In his 1995 study of history, Silencing the Past: Power and the Production of History, Michel-Rolph Trouillot insisted on the need to recognise the discipline’s power to curate and control. Critical, structural analysis of history-making would expose not only the past under examination, he contended, but the form and function of the discipline over time: what ‘history is changing with time and place’, such that ‘history reveals itself only through the production of such narratives’. Trouillot’s intervention reflected foundational shifts in historical practice and theory galvanised by work in postcolonial and settler-colonial studies, for example, as well as Indigenous readings of the past and historical perspectives contextualised by trans-Atlantic slavery. While this is a vast, diverse body of work, produced across continents and over decades, at its core is a vital acknowledgement that the history discipline is not neutral: archives silence as well as record; history renders some practitioners visible while ignoring others; and concepts of historical ‘truth’ can exclude Indigenous and sub-altern truths. 

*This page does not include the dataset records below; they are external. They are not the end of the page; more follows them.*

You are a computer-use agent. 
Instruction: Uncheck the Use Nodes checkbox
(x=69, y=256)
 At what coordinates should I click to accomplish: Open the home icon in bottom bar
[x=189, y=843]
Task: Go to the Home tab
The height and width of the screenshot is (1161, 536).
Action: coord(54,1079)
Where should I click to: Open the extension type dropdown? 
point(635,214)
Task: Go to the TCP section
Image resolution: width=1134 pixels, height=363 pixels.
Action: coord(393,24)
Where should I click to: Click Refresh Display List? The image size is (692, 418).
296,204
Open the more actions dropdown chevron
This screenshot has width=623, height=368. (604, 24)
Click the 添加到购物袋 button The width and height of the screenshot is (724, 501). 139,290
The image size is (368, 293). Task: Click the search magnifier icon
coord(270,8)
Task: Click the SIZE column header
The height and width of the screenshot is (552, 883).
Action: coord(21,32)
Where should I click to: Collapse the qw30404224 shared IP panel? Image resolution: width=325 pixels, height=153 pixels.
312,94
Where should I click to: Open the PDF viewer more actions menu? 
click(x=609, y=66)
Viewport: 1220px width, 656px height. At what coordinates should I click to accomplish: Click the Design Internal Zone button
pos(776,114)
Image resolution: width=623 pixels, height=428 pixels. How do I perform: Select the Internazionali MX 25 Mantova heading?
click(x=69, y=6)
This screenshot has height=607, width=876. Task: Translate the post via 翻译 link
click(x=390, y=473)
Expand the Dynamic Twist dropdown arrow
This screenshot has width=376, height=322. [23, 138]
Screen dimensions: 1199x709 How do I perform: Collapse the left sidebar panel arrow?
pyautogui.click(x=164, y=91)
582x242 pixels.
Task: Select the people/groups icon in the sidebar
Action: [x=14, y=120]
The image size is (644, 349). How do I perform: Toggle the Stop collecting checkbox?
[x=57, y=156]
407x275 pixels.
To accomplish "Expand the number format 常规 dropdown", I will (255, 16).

That intervention has prompted a vital question: 'how do we map settler-colonial historiography if the discipline has been complicit in the settler-colonial project? Using Australian historiography as a case study, Professor Anna Clark (University of Technology Sydney) will explore in this lecture how History has been part of the architecture of colonisation, policing whose stories can be told and by whom.  Drawing on the work of Indigenous history-makers and knowledge-holders, it also points to ways that researchers might reach outside the traditional scope of historiography to map and contemplate the range of history-making that comprises history in the settler-colony.

Anna Clark is an award-winning historian, author and public commentator. An internationally recognised scholar in Australian history, history education and the role of history in everyday life, Anna’s most recent books are The Catch: Australia’s Love Affair with Fishing (Penguin 2023) and Making Australian History (Penguin 2022). She is currently a Professor of History at the University of Technology Sydney.

View more information about the Allan Martin Lecture Series here.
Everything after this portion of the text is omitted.